Development and Evaluation of a Thai Automatic Speech Recognition Model Using the Conformer Model
Main Article Content
Abstract
This research project aims to develop and evaluate the performance of an Automatic Speech Recognition (ASR) system for the Thai language by leveraging the Conformer architecture. Conformers integrate the strengths of Convolutional Neural Networks (CNNs), which effectively capture local acoustic features, and Transformers, which model long-range contextual dependencies. This combination enhances the overall capability of Thai speech transcription. The experiments were conducted using a diverse Thai speech dataset encompassing various accents, speaker demographics, and acoustic conditions. The dataset includes samples from Common Voice, regional dialects, elderly speakers, and audio with background noise from sources such as YouTube and podcasts. Performance evaluation metrics included Word Error Rate (WER), Insertion Error Rate (IER), and Deletion Error Rate (DER), along with model-related factors such as the number of parameters and processing efficiency measured by the Inverse Real-Time Factor (RTFx). In conclusion, the study demonstrates the moderate potential of the Conformer architecture for Thai ASR tasks, highlighting the need for further development. This includes expanding the quantity and diversity of training data to reflect real-world conditions and enhancing model robustness to complex acoustic environments.

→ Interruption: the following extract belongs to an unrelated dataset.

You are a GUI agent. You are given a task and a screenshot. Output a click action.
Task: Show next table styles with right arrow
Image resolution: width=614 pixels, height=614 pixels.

Moreover, the Fast Conformer model (115M parameters) contains approximately 13 times fewer parameters than comparable Whisper Large models (1.54B parameters) and achieves an Inverse Real-Time Factor (RTFx) of approximately 6400, which is about 44 times faster than a baseline Whisper Large v3 model (RTFx 146). This suggests its strong suitability for streaming and real-time ASR applications.
Article Details

This work is licensed under a Creative Commons Attribution-NonCommercial-NoDerivatives 4.0 International License.
References
Radford A, Kim JW, Xu T, Brockman G, McLeavey C, Sutskever I. Robust speech recognition via large-scale weak supervision. arXiv [eess.AS]. 2022 Dec 6 [cited 2025 Jul 29]. Available from: https://cdn.openai.com/papers/whisper.pdf
Gulati A, Qin J, Chiu C-C, Parmar N, Zhang Y, Yu J, et al. Conformer: Convolution-augmented Transformer for Speech Recognition. In: Interspeech 2020. Baixas, France: ISCA; 2020 Oct. p. 5036–40.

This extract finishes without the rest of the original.